**Estratto del testo**

+===+

QUID VIDISTI IN VIA?

Omelia per il Mandato pastorale agli Animatori sinodali
Cassino-Chiesa Concattedrale, 25 gennaio 2022

 

Cari amici,
con la celebrazione liturgica del Mandato agli Animatori dei gruppi sinodali la nostra Chiesa diocesana avanza speditamente nel processo di ascolto del Popolo di Dio. Con la preghiera della Colletta abbiamo chiesto di “camminare” verso il Signore seguendo gli esempi di Paolo: è proprio questa l’anima che movimenta il dinamismo ecclesiale del processo sinodale. Il servizio pastorale di ogni Animatore sinodale riceve dall’esperienza dell’Apostolo un robusto nutrimento spirituale e pastorale. Per meglio comprendere il mutamento avvenuto nella vita di Saulo sulla via di Damasco, così come i due racconti di Atti 9 e 22, è opportuno ripartire dal significato della sua conversione.

Quid vidisti in via?

+===+

**Sezione dati**
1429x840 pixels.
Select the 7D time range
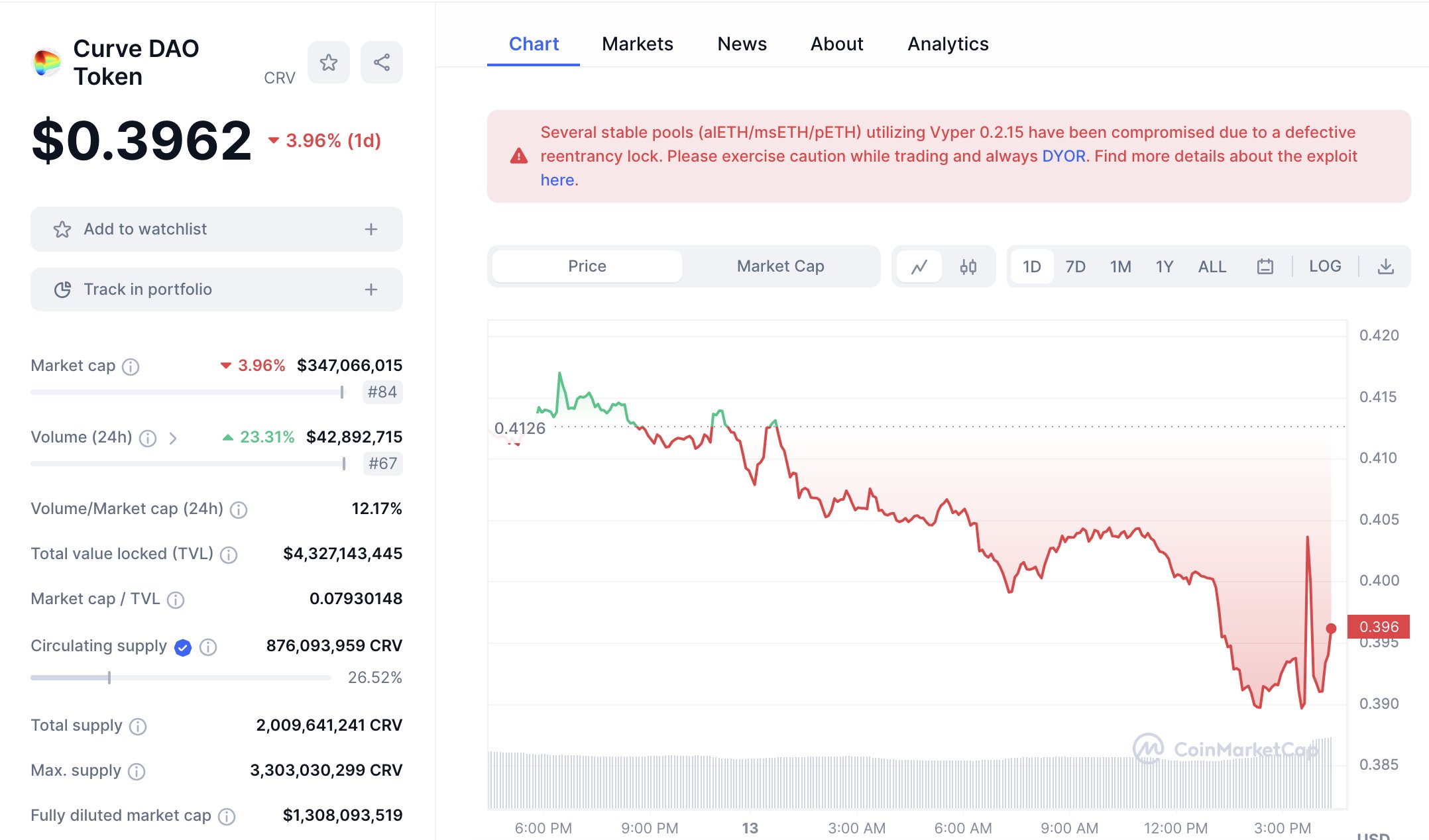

+===+

**Obiettivi**
1/ In base all'omelia, rispondi alle domande seguenti:
(a) In quale chiesa e in quale data è stata pronunciata?
(b) Quali capitoli degli Atti vengono indicati per i racconti della conversione?
(c) Che cosa si è chiesto al Signore con la preghiera della Colletta?
2/ Elenca tutti i nomi e gli appellativi con cui l'omelia designa colui che si convertì sulla via di Damasco.
3/ Riprendi l'omelia subito dopo l'ultima frase riportata, la domanda "Quid vidisti in via?".

**Le risposte**
1/
(a) Nella Chiesa Concattedrale di Cassino, il 25 gennaio 2022.
(b) I capitoli 9 e 22.
(c) Di "camminare" verso il Signore seguendo gli esempi di Paolo.

2/ Paolo, Apostolo, Saulo

3/
Parafrasando le parole della Sequenza pasquale chiediamo a Saulo: “Quid vidisti in via?”. Da profondo osservante della Legge percepiva nella fede dei primi cristiani qualcosa di eccessivamente nuovo e insostenibile, che non poteva essere facilmente coniugato con il tradizionale patrimonio del popolo d’Israele. Commenta R. Penna: “La prima comunità cristiana e il suo kèrygma dovevano caratterizzarsi appunto per una centralità e una funzione particolare accordata a Gesù, proclamato Cristo e Signore, tale da non potersi accordare con il punto focale della tradizionale identità giudaica e quindi da non poter essere sopportata da un fariseo zelante come Paolo”. E’ importante rendersi conto del perché entra in collisione con il movimento che si richiamava a Gesù di Nazaret e si sia dimostrato intollerante nei suoi riguardi, fino ad adottare forme di persecuzione. Se Paolo avversò il movimento cristiano non fu perché gli fosse genericamente antipatico, ma perché là scorse una dottrina incompatibile con l’adesione alla Torah rivelata da Dio (cf Donaldson, citato da Romano Penna). Paolo dimostrò uno zelo particolare nel perseguitare la comunità cristiana con l’intento addirittura dì distruggerla (cfr. Galati, 1, 13-14). Quid vidisti in via? L’evento della strada di Damasco non fece altro che condurre a un esito imprevedibile l’accanimento di Paolo: colui che prima infieriva contro i discepoli di Gesù, improvvisamente si trovò ad annunciare la sua ‘signoria’ (cfr. At 9, 21.28; Galati, 2, 23). Da una “religiosità” senza Cristo fondata sulla pedissequa e ossequiosa osservanza Legge, alla centralità della fede e della sua potenza salvifica fondata in Cristo risorto, il Vivente.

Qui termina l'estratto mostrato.